The exhibition “Don’t Worry About Poetics, It Will Come On Its Own“, which is organised as part of the European Capital of Culture project, will combine Petercol’s paintings, spatial interventions, light installations, sketches and photographs and will shed a new light on his art, as well as the act of producing art itself, which the artist skilfully demystifies.
A retrospective exhibition of the prominent visual artist Goran Petercol entitled “Don’t Worry About Poetics, It Will Come On Its Own“ will be held at the Rijeka Museum of Modern and Contemporary Art as part of the European Capital of Culture project. The exhibition will be open to the public from 22 November at 7 pm to 5 January 2020.
It is the fourth retrospective exhibition organised by the Museum of Modern and Contemporary Art as part of the Season of Power flagship of the European Capital of Culture, which puts an emphasis on power structures, among other topics, and examines their full range, from their destructive to their creative potential and from violence and oppression to the triumph of free will. So far, large-scale retrospective exhibitions by Tomislav Gotovac, Goran Trbuljak and Vlado Martek have been held as part of the flagship, with the latest retrospective by Goran Petercol serving as a natural extension, since he is an artist who indirectly yet permanently confronts the art system that is silently institutionalising and unifying methods of creation and principles of art production. In that sense, one can draw the conclusion that all his works primarily deal with issues pertaining to the purpose of creating.

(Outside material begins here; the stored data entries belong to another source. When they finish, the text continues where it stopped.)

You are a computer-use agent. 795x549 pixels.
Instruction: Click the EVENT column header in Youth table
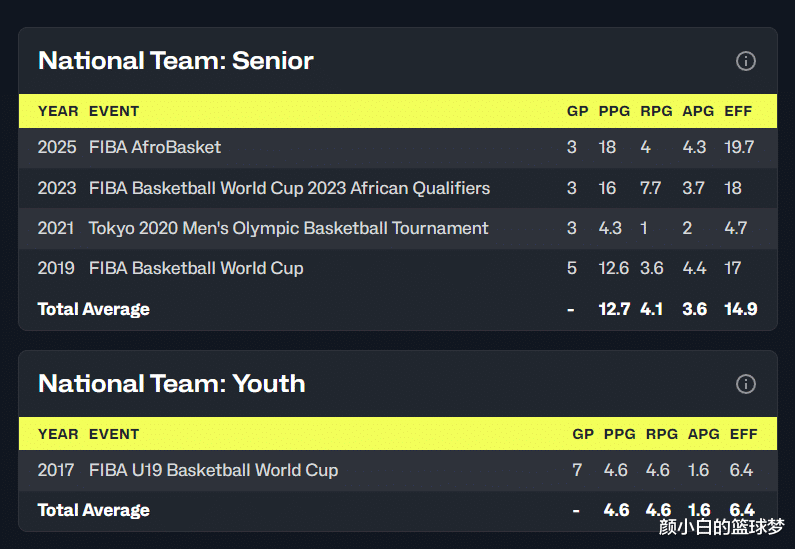(x=114, y=434)
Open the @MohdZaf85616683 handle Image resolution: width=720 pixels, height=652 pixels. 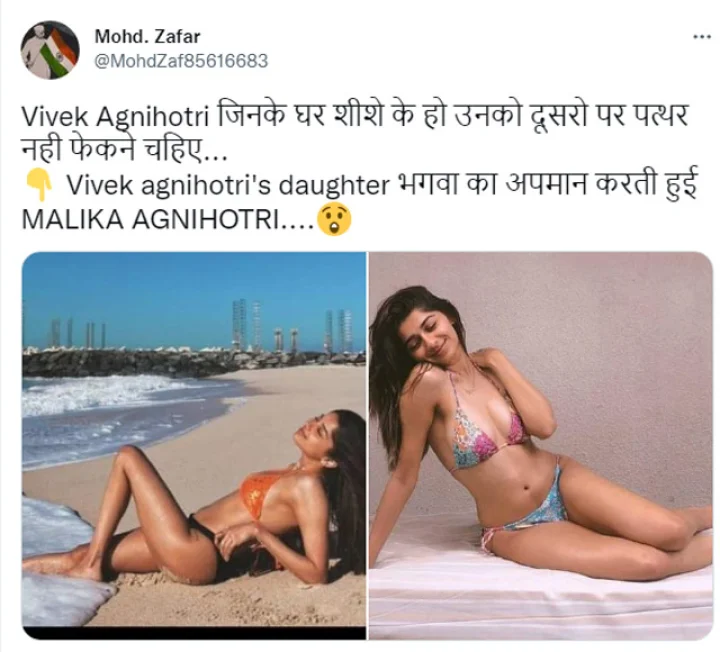point(181,61)
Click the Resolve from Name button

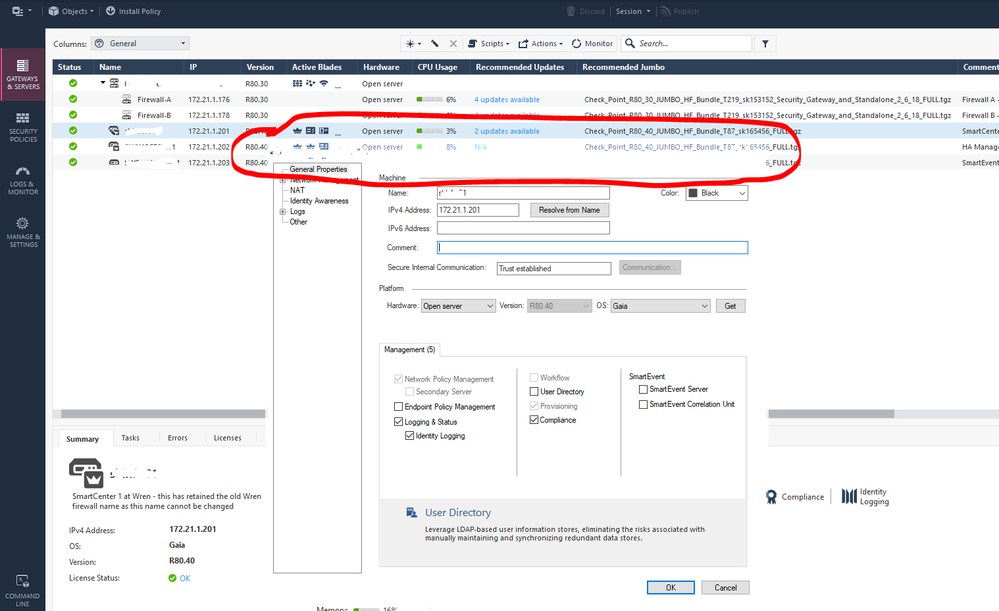click(569, 210)
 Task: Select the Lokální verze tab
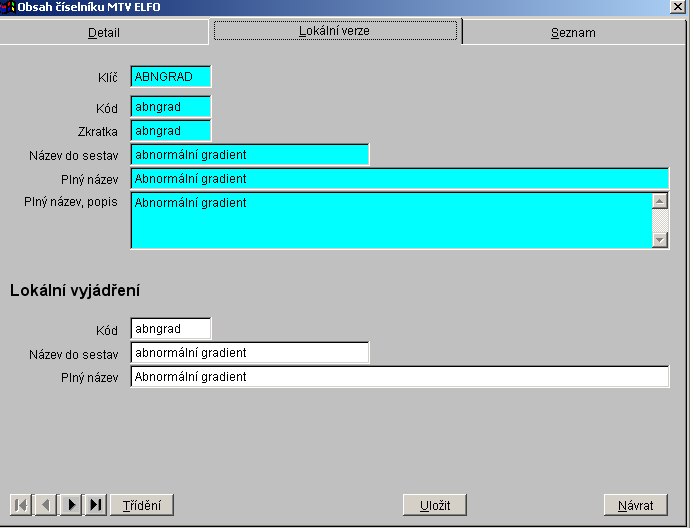pyautogui.click(x=335, y=31)
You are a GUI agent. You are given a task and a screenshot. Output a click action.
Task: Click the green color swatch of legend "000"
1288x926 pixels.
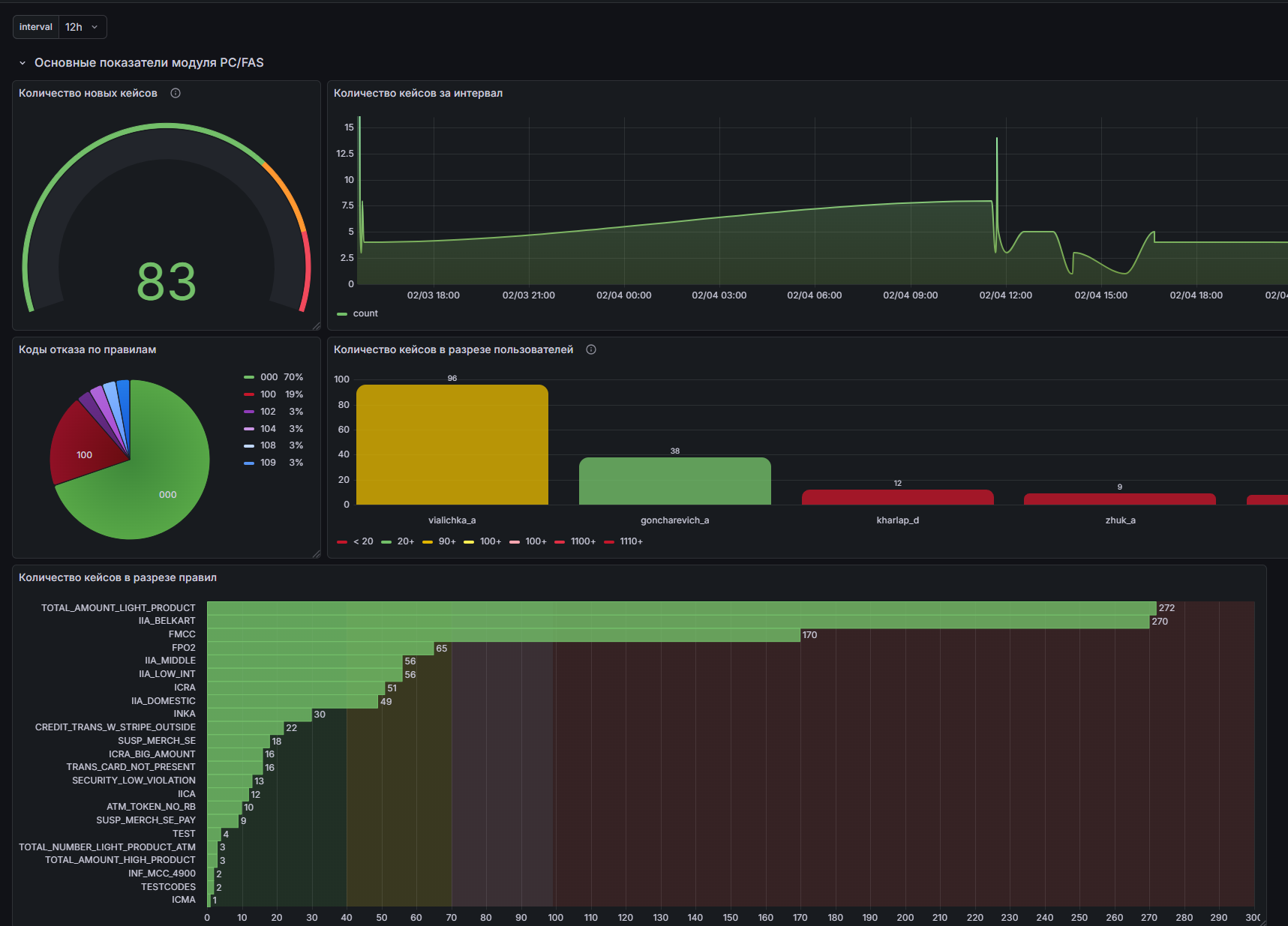(249, 377)
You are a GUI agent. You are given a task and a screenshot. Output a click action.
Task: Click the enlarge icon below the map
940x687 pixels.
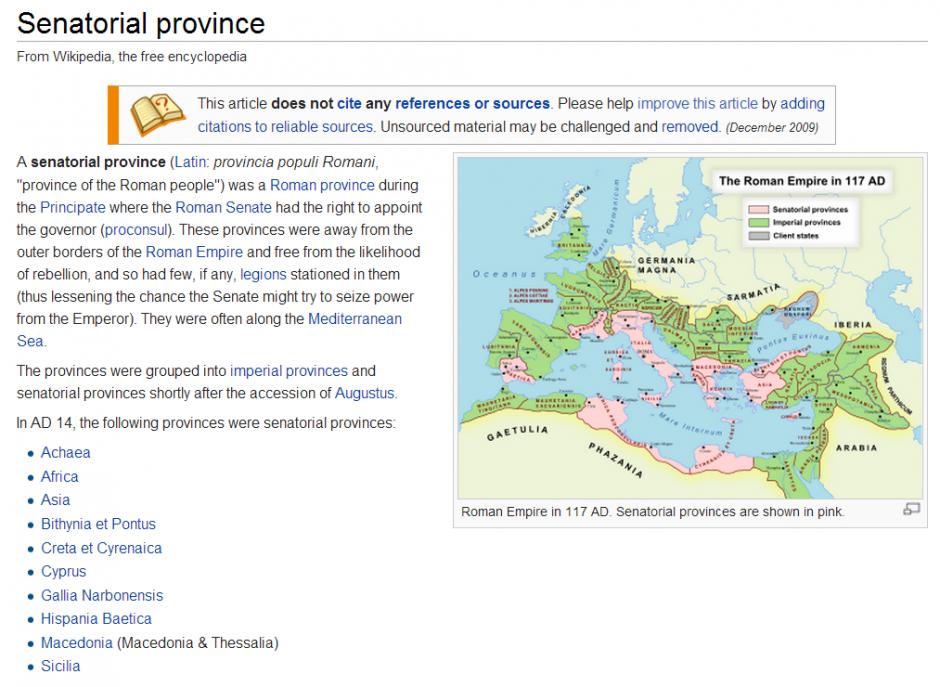pyautogui.click(x=910, y=510)
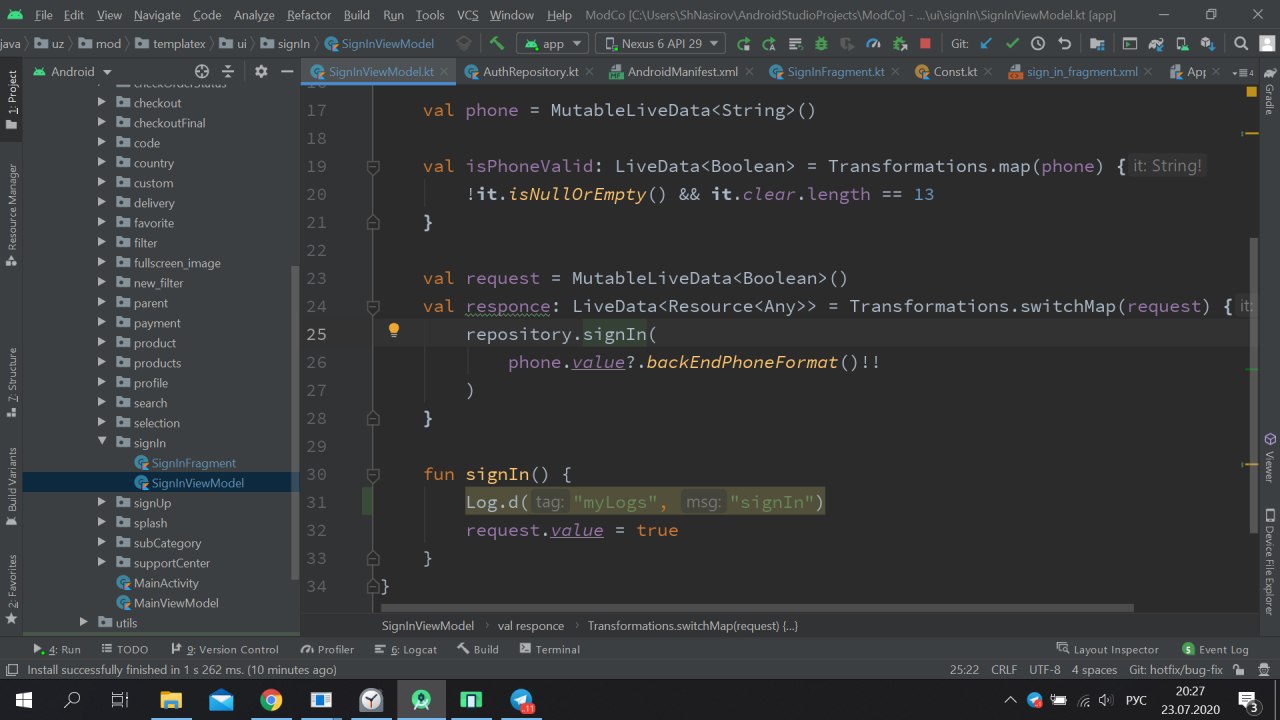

Petercol constructed his visual language, which alternates from deliberately dry and austere to seductive, by deconstructing painting. This is why you will often hear him say that “colour is a type of surface matter (as is light)”. As one of the protagonists of the 70s neo-avant-garde scene in Zagreb, Petercol stood out from the aforementioned milieu in which many obsolete art principles were subverted by cancelling convention instead of eschewing it in advance. Sabina Salamon, the curator of the exhibition, stated that “when he attempts to follow convention, he is drawn away from the expected result towards unexpected varieties. If we take the most typical example of creating by observing motifs, it is evident that Petercol definitely observes, but not in a conventional manner, because he sees what conventionally remains unnoticed: the edge of the paper format instead of its central surface, the space between the pillar in the exhibition space and the artwork, silhouettes instead of objects.”
The exhibition “Don’t Worry About Poetics, It Will Come On Its Own“ will combine Petercol’s paintings, spatial interventions, light installations, sketches and photographs. At the same time, it will shed a new light on Petercol’s art, as well as the act of producing art itself, which the artist skilfully demystifies.
Goran Petercol was born in Pula in 1949. He can add studying at the Faculty of Maritime Studies, sailing on merchant marine ships, graduating from the Academy of Fine Arts in Zagreb (1975) and completing a two-year graduate programme at the Master Workshop of the Croatian Academy in Zagreb (1978) to his CV. He worked as an art director for encyclopaedias and lexicons at the Institute of Lexicography in Zagreb and taught at the Academy of Applied Arts in Rijeka from 2007 to 2014. Since 1975, he has been exhibiting works that centre on the processes, limits, conventions and subversions of conceptual structures. He is perhaps best known for his light installations, which he started displaying in 1985.
Petercol’s monograph, which attempts to elucidate the artist’s fields of interest from the mid-1970s to the present day, will be promoted at the exhibition on 5 December at 7 p.m. The texts in the monograph were written by Chris Sharp, Miško Šuvaković, Sabina Salamon, Vladimir Vidmar and Sabine Schaschl. In addition to the monograph promotion, several workshops for various age groups will be organised, as well as guided tours for the public: an artist-guided tour on 28 November and curator-guided tours on 12 and 19 December, all at 7 p.m.